+++ TASK DATA

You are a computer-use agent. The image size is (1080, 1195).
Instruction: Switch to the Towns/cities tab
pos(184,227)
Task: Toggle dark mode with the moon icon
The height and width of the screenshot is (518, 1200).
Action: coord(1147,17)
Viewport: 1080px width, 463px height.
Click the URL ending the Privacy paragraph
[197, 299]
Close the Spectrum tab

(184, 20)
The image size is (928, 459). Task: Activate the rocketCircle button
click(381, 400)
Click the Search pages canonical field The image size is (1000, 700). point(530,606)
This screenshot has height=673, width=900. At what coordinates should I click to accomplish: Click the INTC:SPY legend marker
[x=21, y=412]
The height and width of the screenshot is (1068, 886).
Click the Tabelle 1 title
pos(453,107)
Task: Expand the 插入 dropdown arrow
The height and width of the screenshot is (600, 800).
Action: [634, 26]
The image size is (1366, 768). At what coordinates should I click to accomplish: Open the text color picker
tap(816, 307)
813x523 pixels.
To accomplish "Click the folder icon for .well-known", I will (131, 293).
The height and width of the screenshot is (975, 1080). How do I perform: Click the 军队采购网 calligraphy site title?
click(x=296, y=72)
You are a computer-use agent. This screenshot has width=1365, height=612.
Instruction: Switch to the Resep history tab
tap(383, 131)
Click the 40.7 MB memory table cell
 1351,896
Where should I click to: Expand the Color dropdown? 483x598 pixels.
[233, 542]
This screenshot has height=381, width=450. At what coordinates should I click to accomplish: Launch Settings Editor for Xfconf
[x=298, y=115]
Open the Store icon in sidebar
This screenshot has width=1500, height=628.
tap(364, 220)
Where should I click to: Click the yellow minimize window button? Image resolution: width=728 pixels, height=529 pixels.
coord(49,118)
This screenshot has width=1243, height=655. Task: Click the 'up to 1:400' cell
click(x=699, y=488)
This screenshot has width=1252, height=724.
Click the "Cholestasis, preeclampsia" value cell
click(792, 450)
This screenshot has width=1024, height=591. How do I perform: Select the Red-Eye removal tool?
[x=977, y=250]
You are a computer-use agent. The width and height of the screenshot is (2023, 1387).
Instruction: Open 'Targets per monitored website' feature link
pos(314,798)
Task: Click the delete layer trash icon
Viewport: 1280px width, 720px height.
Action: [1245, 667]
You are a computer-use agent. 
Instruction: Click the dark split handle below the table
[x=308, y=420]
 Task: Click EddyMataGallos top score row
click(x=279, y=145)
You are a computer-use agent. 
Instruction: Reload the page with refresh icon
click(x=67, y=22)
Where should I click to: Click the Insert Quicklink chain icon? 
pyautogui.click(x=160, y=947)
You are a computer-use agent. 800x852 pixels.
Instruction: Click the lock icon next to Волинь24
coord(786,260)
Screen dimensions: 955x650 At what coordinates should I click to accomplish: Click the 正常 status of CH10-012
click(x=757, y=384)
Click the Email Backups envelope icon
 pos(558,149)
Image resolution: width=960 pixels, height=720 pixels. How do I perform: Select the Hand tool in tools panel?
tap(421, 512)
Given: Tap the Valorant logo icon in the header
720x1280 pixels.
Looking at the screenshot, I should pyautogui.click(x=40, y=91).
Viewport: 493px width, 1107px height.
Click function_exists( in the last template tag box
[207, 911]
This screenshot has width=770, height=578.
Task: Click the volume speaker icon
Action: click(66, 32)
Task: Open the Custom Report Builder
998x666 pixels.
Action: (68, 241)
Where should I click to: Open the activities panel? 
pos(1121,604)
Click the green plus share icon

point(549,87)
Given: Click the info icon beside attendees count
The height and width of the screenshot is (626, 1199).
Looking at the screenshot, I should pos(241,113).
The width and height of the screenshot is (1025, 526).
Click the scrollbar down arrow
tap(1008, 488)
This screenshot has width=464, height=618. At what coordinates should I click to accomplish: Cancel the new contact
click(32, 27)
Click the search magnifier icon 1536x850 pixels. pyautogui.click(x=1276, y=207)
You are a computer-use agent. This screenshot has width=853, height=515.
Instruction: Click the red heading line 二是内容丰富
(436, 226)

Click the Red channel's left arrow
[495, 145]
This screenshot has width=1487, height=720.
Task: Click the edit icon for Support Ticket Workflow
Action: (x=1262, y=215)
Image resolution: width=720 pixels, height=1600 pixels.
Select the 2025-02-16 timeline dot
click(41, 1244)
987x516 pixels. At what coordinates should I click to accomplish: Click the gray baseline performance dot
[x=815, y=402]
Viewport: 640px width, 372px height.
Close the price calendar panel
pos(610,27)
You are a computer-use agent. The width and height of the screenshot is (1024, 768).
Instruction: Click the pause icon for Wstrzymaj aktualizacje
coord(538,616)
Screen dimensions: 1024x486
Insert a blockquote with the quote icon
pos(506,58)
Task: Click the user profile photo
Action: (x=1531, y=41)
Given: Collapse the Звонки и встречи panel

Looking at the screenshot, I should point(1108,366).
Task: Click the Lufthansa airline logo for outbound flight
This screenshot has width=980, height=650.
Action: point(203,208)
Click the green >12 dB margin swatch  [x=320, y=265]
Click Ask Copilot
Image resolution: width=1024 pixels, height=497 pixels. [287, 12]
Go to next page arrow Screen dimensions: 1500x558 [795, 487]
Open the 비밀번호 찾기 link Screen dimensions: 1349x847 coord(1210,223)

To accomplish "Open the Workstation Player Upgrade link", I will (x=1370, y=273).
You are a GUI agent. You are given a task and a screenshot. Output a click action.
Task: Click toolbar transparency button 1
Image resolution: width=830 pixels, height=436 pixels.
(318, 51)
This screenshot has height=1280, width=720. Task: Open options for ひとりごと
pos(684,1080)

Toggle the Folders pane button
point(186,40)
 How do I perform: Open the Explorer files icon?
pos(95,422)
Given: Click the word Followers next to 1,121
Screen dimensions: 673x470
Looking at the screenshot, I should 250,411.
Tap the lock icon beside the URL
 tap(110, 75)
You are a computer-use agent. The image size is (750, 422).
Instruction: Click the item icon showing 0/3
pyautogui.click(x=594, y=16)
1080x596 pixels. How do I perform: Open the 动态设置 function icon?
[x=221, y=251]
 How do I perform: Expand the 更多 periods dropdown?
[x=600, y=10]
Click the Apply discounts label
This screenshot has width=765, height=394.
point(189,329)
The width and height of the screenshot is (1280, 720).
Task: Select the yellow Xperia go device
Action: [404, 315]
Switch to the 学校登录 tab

++++++

ASSIGNMENT. The task requires an exact copy of all the lines above.

RESULT BELOW.
You are a computer-use agent. The image size is (1080, 1195).
Instruction: Switch to the Towns/cities tab
pos(184,227)
Task: Toggle dark mode with the moon icon
The height and width of the screenshot is (518, 1200).
Action: coord(1147,17)
Viewport: 1080px width, 463px height.
Click the URL ending the Privacy paragraph
[197, 299]
Close the Spectrum tab

(184, 20)
The image size is (928, 459). Task: Activate the rocketCircle button
click(381, 400)
Click the Search pages canonical field The image size is (1000, 700). point(530,606)
This screenshot has height=673, width=900. At what coordinates should I click to accomplish: Click the INTC:SPY legend marker
[x=21, y=412]
The height and width of the screenshot is (1068, 886).
Click the Tabelle 1 title
pos(453,107)
Task: Expand the 插入 dropdown arrow
The height and width of the screenshot is (600, 800).
Action: [634, 26]
The image size is (1366, 768). At what coordinates should I click to accomplish: Open the text color picker
tap(816, 307)
813x523 pixels.
To accomplish "Click the folder icon for .well-known", I will (131, 293).
The height and width of the screenshot is (975, 1080). How do I perform: Click the 军队采购网 calligraphy site title?
click(x=296, y=72)
You are a computer-use agent. This screenshot has width=1365, height=612.
Instruction: Switch to the Resep history tab
tap(383, 131)
Click the 40.7 MB memory table cell
 1351,896
Where should I click to: Expand the Color dropdown? 483x598 pixels.
[233, 542]
This screenshot has height=381, width=450. At what coordinates should I click to accomplish: Launch Settings Editor for Xfconf
[x=298, y=115]
Open the Store icon in sidebar
This screenshot has width=1500, height=628.
tap(364, 220)
Where should I click to: Click the yellow minimize window button? Image resolution: width=728 pixels, height=529 pixels.
coord(49,118)
This screenshot has width=1243, height=655. Task: Click the 'up to 1:400' cell
click(x=699, y=488)
This screenshot has width=1252, height=724.
Click the "Cholestasis, preeclampsia" value cell
click(792, 450)
This screenshot has width=1024, height=591. How do I perform: Select the Red-Eye removal tool?
[x=977, y=250]
You are a computer-use agent. The width and height of the screenshot is (2023, 1387).
Instruction: Open 'Targets per monitored website' feature link
pos(314,798)
Task: Click the delete layer trash icon
Viewport: 1280px width, 720px height.
Action: [1245, 667]
You are a computer-use agent. 
Instruction: Click the dark split handle below the table
[x=308, y=420]
 Task: Click EddyMataGallos top score row
click(x=279, y=145)
You are a computer-use agent. 
Instruction: Reload the page with refresh icon
click(x=67, y=22)
Where should I click to: Click the Insert Quicklink chain icon? 
pyautogui.click(x=160, y=947)
You are a computer-use agent. 800x852 pixels.
Instruction: Click the lock icon next to Волинь24
coord(786,260)
Screen dimensions: 955x650 At what coordinates should I click to accomplish: Click the 正常 status of CH10-012
click(x=757, y=384)
Click the Email Backups envelope icon
 pos(558,149)
Image resolution: width=960 pixels, height=720 pixels. How do I perform: Select the Hand tool in tools panel?
tap(421, 512)
Given: Tap the Valorant logo icon in the header
720x1280 pixels.
Looking at the screenshot, I should pyautogui.click(x=40, y=91).
Viewport: 493px width, 1107px height.
Click function_exists( in the last template tag box
[207, 911]
This screenshot has width=770, height=578.
Task: Click the volume speaker icon
Action: click(66, 32)
Task: Open the Custom Report Builder
998x666 pixels.
Action: (68, 241)
Where should I click to: Open the activities panel? 
pos(1121,604)
Click the green plus share icon

point(549,87)
Given: Click the info icon beside attendees count
The height and width of the screenshot is (626, 1199).
Looking at the screenshot, I should pos(241,113).
The width and height of the screenshot is (1025, 526).
Click the scrollbar down arrow
tap(1008, 488)
This screenshot has width=464, height=618. At what coordinates should I click to accomplish: Cancel the new contact
click(32, 27)
Click the search magnifier icon 1536x850 pixels. pyautogui.click(x=1276, y=207)
You are a computer-use agent. This screenshot has width=853, height=515.
Instruction: Click the red heading line 二是内容丰富
(436, 226)

Click the Red channel's left arrow
[495, 145]
This screenshot has width=1487, height=720.
Task: Click the edit icon for Support Ticket Workflow
Action: (x=1262, y=215)
Image resolution: width=720 pixels, height=1600 pixels.
Select the 2025-02-16 timeline dot
click(41, 1244)
987x516 pixels. At what coordinates should I click to accomplish: Click the gray baseline performance dot
[x=815, y=402]
Viewport: 640px width, 372px height.
Close the price calendar panel
pos(610,27)
You are a computer-use agent. The width and height of the screenshot is (1024, 768).
Instruction: Click the pause icon for Wstrzymaj aktualizacje
coord(538,616)
Screen dimensions: 1024x486
Insert a blockquote with the quote icon
pos(506,58)
Task: Click the user profile photo
Action: (x=1531, y=41)
Given: Collapse the Звонки и встречи panel

Looking at the screenshot, I should point(1108,366).
Task: Click the Lufthansa airline logo for outbound flight
This screenshot has width=980, height=650.
Action: point(203,208)
Click the green >12 dB margin swatch  [x=320, y=265]
Click Ask Copilot
Image resolution: width=1024 pixels, height=497 pixels. [287, 12]
Go to next page arrow Screen dimensions: 1500x558 [795, 487]
Open the 비밀번호 찾기 link Screen dimensions: 1349x847 coord(1210,223)

To accomplish "Open the Workstation Player Upgrade link", I will (x=1370, y=273).
You are a GUI agent. You are given a task and a screenshot. Output a click action.
Task: Click toolbar transparency button 1
Image resolution: width=830 pixels, height=436 pixels.
(318, 51)
This screenshot has height=1280, width=720. Task: Open options for ひとりごと
pos(684,1080)

Toggle the Folders pane button
point(186,40)
 How do I perform: Open the Explorer files icon?
pos(95,422)
Given: Click the word Followers next to 1,121
Screen dimensions: 673x470
Looking at the screenshot, I should 250,411.
Tap the lock icon beside the URL
 tap(110, 75)
You are a computer-use agent. The image size is (750, 422).
Instruction: Click the item icon showing 0/3
pyautogui.click(x=594, y=16)
1080x596 pixels. How do I perform: Open the 动态设置 function icon?
[x=221, y=251]
 How do I perform: Expand the 更多 periods dropdown?
[x=600, y=10]
Click the Apply discounts label
This screenshot has width=765, height=394.
point(189,329)
The width and height of the screenshot is (1280, 720).
Task: Select the yellow Xperia go device
Action: [404, 315]
Switch to the 学校登录 tab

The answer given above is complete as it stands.